Input:

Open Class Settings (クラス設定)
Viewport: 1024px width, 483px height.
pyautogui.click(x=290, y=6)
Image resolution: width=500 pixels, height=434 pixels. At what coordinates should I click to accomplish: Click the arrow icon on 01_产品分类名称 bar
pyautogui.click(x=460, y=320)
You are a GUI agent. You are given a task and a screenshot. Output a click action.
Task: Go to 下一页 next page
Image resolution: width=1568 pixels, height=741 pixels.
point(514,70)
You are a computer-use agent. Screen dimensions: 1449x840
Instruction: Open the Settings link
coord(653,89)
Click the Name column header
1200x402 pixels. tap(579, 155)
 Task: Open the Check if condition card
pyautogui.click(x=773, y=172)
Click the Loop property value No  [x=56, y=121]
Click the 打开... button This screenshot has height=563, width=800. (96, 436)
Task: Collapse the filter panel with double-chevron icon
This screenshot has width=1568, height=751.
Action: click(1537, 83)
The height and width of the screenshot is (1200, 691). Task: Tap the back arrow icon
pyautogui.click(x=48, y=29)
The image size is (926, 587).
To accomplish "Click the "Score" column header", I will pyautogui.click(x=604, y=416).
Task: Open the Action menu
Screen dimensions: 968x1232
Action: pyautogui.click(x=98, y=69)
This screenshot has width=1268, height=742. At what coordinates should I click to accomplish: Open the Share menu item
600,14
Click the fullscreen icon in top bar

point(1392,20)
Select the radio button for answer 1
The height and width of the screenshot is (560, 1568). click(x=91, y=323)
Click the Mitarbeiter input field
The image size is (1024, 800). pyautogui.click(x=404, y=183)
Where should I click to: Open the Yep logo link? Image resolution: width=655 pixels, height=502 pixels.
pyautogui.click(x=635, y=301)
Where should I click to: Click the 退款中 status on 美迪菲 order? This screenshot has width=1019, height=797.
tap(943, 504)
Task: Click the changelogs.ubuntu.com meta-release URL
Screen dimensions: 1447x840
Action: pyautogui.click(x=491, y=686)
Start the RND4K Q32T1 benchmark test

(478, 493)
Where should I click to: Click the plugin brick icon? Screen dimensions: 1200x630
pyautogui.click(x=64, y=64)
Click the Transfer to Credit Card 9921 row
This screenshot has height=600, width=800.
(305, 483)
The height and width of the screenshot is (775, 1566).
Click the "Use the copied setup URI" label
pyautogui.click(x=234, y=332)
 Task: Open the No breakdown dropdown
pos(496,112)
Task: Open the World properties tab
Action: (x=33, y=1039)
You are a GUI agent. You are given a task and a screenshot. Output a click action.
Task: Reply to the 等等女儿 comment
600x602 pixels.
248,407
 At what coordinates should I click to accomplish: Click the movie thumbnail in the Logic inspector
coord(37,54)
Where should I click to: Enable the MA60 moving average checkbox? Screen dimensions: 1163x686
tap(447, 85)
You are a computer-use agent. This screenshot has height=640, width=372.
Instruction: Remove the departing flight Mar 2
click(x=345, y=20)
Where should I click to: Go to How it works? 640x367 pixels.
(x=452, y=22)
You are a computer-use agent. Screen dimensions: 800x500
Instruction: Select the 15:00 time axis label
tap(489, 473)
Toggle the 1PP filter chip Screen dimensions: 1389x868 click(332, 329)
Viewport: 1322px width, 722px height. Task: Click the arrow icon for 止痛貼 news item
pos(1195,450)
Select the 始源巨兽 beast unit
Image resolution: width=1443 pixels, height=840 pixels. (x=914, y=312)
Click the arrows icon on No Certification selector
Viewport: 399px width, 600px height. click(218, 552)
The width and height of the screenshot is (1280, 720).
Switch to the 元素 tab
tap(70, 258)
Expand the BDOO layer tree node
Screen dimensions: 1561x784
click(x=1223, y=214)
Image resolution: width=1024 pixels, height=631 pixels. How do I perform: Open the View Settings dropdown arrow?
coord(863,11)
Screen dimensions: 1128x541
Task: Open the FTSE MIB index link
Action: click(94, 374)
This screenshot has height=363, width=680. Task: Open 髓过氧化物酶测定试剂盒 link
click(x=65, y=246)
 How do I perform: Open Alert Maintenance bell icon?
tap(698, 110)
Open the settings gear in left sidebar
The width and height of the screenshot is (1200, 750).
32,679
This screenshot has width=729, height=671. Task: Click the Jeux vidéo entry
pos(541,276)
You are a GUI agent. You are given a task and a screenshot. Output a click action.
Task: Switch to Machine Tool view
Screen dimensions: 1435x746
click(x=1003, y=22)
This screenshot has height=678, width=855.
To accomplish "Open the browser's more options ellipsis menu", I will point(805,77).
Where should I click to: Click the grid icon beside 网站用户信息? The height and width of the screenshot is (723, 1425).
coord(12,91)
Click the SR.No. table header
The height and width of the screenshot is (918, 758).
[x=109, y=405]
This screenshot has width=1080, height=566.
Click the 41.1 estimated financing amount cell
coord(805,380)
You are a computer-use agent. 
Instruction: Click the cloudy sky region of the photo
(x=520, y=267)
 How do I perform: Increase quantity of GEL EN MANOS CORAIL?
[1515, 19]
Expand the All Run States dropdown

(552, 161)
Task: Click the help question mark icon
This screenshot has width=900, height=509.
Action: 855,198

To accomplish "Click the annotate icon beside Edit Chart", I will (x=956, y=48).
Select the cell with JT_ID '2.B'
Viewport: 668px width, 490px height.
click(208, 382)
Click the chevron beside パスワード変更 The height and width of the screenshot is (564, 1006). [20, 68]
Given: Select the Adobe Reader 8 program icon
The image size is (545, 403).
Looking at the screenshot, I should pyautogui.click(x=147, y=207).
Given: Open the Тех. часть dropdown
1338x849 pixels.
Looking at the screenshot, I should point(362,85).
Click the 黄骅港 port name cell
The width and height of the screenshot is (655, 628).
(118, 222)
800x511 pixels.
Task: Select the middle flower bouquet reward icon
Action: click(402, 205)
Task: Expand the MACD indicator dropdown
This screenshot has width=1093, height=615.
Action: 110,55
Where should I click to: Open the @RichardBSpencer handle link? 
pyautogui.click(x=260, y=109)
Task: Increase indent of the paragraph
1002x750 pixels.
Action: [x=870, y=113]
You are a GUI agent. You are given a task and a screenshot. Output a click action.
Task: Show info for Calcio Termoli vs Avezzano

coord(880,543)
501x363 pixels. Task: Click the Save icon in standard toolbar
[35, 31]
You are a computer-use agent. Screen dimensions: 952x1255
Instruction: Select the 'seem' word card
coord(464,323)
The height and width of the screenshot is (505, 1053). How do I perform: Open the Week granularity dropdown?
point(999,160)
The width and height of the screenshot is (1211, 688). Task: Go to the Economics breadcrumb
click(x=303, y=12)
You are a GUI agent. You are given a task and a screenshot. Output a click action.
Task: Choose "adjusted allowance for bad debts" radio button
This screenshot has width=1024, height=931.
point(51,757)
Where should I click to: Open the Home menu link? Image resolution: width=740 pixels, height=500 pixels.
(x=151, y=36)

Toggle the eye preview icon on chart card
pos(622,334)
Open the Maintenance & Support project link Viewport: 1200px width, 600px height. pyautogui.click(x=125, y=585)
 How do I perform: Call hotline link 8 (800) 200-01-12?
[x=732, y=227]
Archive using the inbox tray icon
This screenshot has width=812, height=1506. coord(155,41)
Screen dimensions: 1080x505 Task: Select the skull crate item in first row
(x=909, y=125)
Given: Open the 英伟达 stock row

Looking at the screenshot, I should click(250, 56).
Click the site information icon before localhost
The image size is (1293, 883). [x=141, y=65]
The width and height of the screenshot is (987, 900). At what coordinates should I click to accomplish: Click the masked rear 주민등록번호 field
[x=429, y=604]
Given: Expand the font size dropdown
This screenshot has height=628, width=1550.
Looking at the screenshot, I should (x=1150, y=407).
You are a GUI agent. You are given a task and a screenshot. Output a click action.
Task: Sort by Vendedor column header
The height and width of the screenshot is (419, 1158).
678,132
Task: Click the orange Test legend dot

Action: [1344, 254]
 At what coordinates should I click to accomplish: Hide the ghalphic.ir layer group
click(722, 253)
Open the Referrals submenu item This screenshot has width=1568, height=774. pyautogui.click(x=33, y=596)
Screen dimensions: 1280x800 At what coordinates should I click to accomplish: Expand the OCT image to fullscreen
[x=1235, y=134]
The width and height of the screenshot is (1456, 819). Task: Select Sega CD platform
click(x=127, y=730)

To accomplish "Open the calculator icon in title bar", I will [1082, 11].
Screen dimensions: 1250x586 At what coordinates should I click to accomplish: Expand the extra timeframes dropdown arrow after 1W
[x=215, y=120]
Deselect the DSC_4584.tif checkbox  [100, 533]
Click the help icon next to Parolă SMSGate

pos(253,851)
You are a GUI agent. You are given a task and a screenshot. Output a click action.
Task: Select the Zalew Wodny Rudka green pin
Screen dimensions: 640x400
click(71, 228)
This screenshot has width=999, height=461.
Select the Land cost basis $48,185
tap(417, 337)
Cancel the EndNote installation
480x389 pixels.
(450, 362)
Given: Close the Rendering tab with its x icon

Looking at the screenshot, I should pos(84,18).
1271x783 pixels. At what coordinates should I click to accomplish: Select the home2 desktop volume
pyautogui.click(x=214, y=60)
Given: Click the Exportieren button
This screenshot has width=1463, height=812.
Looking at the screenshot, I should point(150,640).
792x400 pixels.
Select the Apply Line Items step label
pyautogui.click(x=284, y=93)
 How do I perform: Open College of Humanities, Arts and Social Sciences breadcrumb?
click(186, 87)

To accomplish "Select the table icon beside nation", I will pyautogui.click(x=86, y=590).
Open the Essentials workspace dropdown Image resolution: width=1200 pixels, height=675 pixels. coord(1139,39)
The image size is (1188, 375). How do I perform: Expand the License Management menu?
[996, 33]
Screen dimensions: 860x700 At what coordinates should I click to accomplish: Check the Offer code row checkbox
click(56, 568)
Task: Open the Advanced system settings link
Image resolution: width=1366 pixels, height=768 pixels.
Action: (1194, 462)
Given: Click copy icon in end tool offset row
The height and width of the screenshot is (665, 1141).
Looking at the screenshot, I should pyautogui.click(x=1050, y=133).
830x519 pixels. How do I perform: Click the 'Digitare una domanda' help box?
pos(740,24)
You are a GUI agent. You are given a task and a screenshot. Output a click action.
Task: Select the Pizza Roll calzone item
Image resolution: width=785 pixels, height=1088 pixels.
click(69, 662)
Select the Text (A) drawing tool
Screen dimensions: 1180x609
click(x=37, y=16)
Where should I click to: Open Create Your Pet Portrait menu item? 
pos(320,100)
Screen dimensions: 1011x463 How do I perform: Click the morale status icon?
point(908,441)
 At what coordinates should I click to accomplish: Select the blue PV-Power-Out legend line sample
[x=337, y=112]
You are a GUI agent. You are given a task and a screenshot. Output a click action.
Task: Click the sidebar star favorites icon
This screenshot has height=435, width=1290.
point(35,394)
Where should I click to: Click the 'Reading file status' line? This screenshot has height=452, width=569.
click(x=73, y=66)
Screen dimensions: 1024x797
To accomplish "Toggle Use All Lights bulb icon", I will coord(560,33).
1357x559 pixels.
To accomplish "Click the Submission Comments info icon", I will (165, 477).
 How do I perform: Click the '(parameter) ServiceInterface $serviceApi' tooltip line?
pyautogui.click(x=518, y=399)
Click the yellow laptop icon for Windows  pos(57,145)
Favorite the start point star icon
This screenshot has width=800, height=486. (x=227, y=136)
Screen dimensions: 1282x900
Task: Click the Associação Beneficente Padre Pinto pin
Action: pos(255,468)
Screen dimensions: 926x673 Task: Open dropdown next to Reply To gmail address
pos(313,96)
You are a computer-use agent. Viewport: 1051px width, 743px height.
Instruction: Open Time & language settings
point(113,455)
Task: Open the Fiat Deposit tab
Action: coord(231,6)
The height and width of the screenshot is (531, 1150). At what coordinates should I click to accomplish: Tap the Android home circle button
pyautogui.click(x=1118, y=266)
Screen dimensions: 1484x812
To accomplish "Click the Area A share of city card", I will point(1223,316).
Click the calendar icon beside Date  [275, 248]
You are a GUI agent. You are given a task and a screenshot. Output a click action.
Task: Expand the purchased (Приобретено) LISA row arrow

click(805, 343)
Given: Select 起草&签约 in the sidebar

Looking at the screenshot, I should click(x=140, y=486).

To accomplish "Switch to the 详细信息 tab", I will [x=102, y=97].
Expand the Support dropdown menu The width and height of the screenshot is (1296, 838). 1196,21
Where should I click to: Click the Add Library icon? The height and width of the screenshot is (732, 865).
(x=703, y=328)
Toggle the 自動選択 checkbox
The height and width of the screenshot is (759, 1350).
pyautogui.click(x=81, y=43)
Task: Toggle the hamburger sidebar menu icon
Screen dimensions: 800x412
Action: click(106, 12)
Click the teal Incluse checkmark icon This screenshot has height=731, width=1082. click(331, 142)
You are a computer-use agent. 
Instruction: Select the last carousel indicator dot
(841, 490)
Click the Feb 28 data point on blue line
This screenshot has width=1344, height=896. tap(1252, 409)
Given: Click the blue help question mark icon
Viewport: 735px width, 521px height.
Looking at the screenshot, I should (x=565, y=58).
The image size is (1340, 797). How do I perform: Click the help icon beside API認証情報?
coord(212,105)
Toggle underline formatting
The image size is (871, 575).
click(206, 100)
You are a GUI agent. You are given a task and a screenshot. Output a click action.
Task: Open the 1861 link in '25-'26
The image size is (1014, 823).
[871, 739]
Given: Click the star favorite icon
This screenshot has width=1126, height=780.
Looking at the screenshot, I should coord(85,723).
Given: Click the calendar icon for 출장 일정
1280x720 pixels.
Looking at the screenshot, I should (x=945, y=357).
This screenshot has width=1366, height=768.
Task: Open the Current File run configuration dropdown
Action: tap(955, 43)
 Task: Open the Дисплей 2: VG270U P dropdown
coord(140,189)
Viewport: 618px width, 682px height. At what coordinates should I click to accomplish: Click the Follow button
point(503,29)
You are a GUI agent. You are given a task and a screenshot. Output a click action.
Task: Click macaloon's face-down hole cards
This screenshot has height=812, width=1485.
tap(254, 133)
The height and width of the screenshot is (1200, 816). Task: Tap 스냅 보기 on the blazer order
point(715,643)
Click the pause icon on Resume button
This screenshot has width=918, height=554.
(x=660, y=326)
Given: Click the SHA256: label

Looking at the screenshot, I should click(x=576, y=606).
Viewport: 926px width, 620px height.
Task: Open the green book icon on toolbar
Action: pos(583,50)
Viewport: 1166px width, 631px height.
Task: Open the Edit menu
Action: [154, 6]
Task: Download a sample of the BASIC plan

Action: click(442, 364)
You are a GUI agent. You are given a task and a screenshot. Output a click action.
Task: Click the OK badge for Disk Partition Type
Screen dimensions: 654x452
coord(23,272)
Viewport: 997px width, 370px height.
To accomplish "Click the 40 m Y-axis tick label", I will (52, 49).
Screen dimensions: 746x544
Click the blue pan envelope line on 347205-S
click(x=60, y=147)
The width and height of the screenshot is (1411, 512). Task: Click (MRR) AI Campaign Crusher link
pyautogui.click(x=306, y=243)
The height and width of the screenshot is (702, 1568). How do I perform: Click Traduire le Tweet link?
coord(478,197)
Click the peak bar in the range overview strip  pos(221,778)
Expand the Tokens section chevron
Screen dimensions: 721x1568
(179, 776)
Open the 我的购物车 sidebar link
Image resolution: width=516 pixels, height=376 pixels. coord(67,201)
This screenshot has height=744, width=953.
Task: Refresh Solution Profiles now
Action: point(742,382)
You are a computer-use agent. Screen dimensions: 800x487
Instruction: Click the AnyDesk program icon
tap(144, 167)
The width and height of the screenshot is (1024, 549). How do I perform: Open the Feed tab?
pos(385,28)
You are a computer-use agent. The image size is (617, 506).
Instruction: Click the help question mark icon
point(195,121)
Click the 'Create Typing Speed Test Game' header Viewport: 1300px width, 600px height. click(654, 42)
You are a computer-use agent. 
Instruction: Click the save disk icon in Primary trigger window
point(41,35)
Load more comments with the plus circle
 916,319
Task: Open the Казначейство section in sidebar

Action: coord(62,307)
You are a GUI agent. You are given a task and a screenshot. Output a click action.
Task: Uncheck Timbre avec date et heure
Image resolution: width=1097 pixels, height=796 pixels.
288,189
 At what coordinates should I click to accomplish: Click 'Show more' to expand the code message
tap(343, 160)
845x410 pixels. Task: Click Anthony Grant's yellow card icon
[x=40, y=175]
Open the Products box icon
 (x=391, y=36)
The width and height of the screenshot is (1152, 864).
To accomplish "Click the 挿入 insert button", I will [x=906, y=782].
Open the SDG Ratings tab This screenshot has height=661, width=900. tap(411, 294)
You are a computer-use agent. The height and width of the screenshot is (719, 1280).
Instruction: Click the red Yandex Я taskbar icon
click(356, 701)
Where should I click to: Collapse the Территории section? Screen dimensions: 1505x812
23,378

Work order: Which lines run from the one holding "You are a computer-use agent. Viewport: 1051px" through the one holding "Expand the Support" in the records above? Repeat them exactly, both included, and nothing more.

Output:
You are a computer-use agent. Viewport: 1051px width, 743px height.
Instruction: Open Time & language settings
point(113,455)
Task: Open the Fiat Deposit tab
Action: coord(231,6)
The height and width of the screenshot is (531, 1150). At what coordinates should I click to accomplish: Tap the Android home circle button
pyautogui.click(x=1118, y=266)
Screen dimensions: 1484x812
To accomplish "Click the Area A share of city card", I will point(1223,316).
Click the calendar icon beside Date  [275, 248]
You are a GUI agent. You are given a task and a screenshot. Output a click action.
Task: Expand the purchased (Приобретено) LISA row arrow

click(805, 343)
Given: Select 起草&签约 in the sidebar

Looking at the screenshot, I should click(x=140, y=486).

To accomplish "Switch to the 详细信息 tab", I will [x=102, y=97].
Expand the Support dropdown menu The width and height of the screenshot is (1296, 838). 1196,21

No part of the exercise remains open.